Source data:
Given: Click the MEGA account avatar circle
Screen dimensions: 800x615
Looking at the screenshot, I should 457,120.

--

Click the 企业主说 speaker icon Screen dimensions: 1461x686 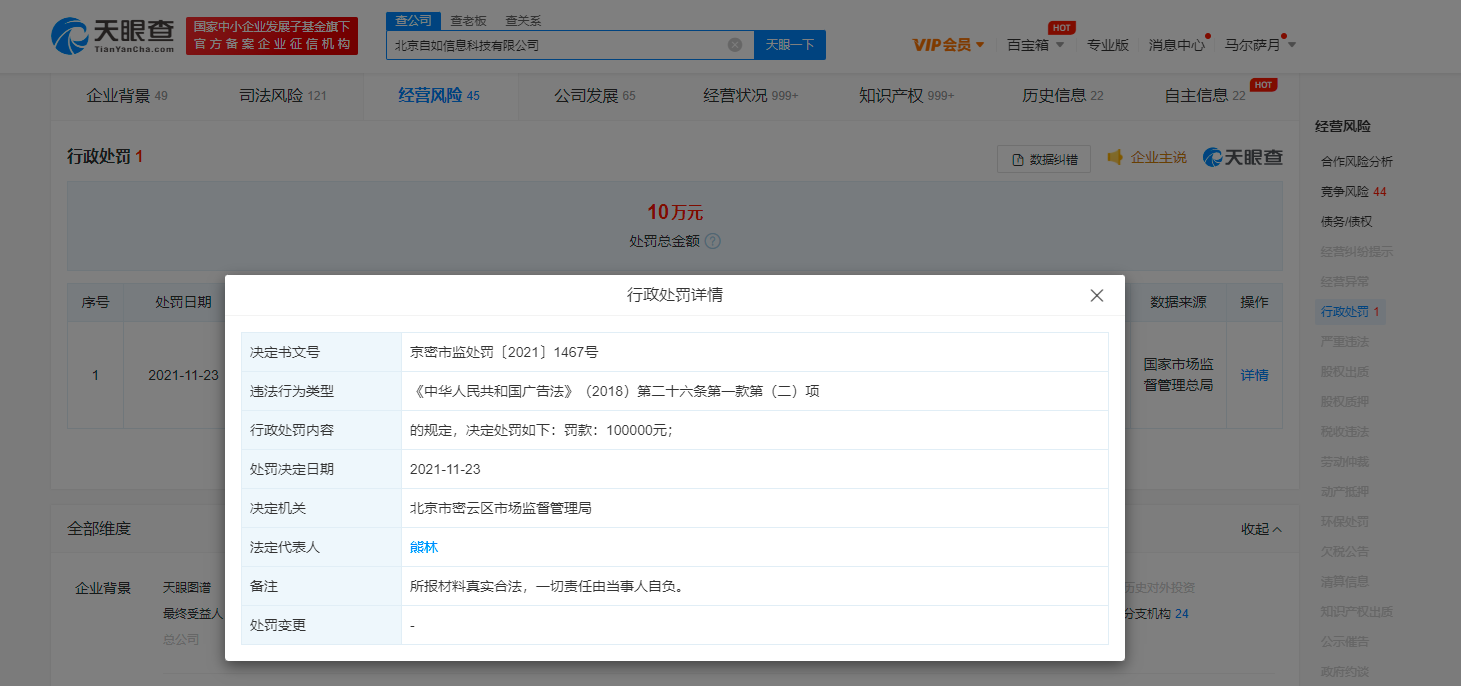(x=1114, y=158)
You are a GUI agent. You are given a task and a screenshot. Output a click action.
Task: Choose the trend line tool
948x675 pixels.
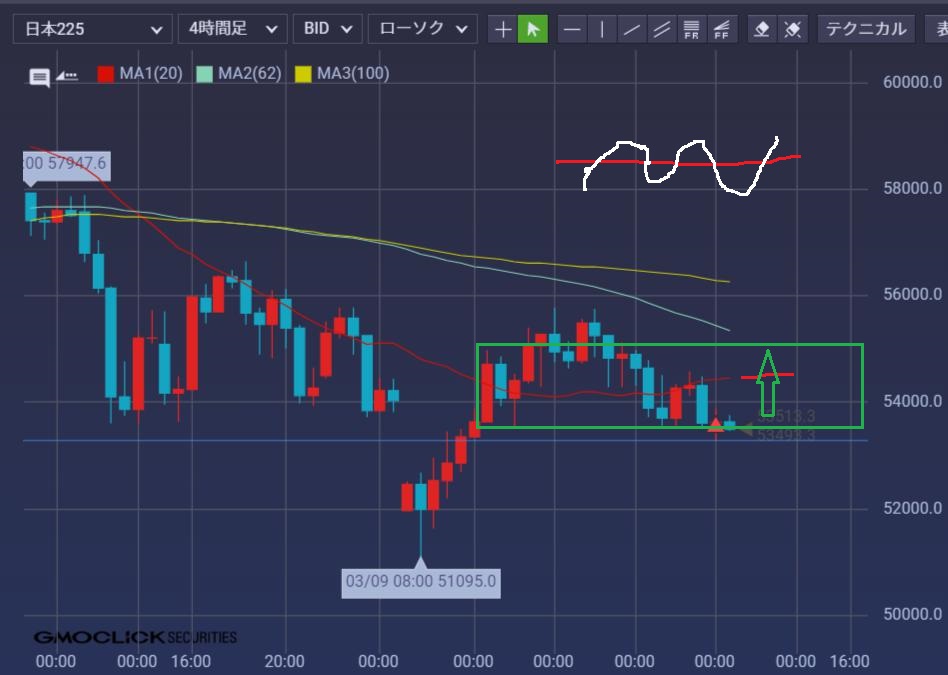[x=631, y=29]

Problem requirements: Transcribe the lines word for word, beginning at the line that contains "You are a GUI" and stopping after the line that contains "[x=631, y=29]". Leave the pictures out.

Task output:
You are a GUI agent. You are given a task and a screenshot. Output a click action.
Task: Choose the trend line tool
948x675 pixels.
[x=631, y=29]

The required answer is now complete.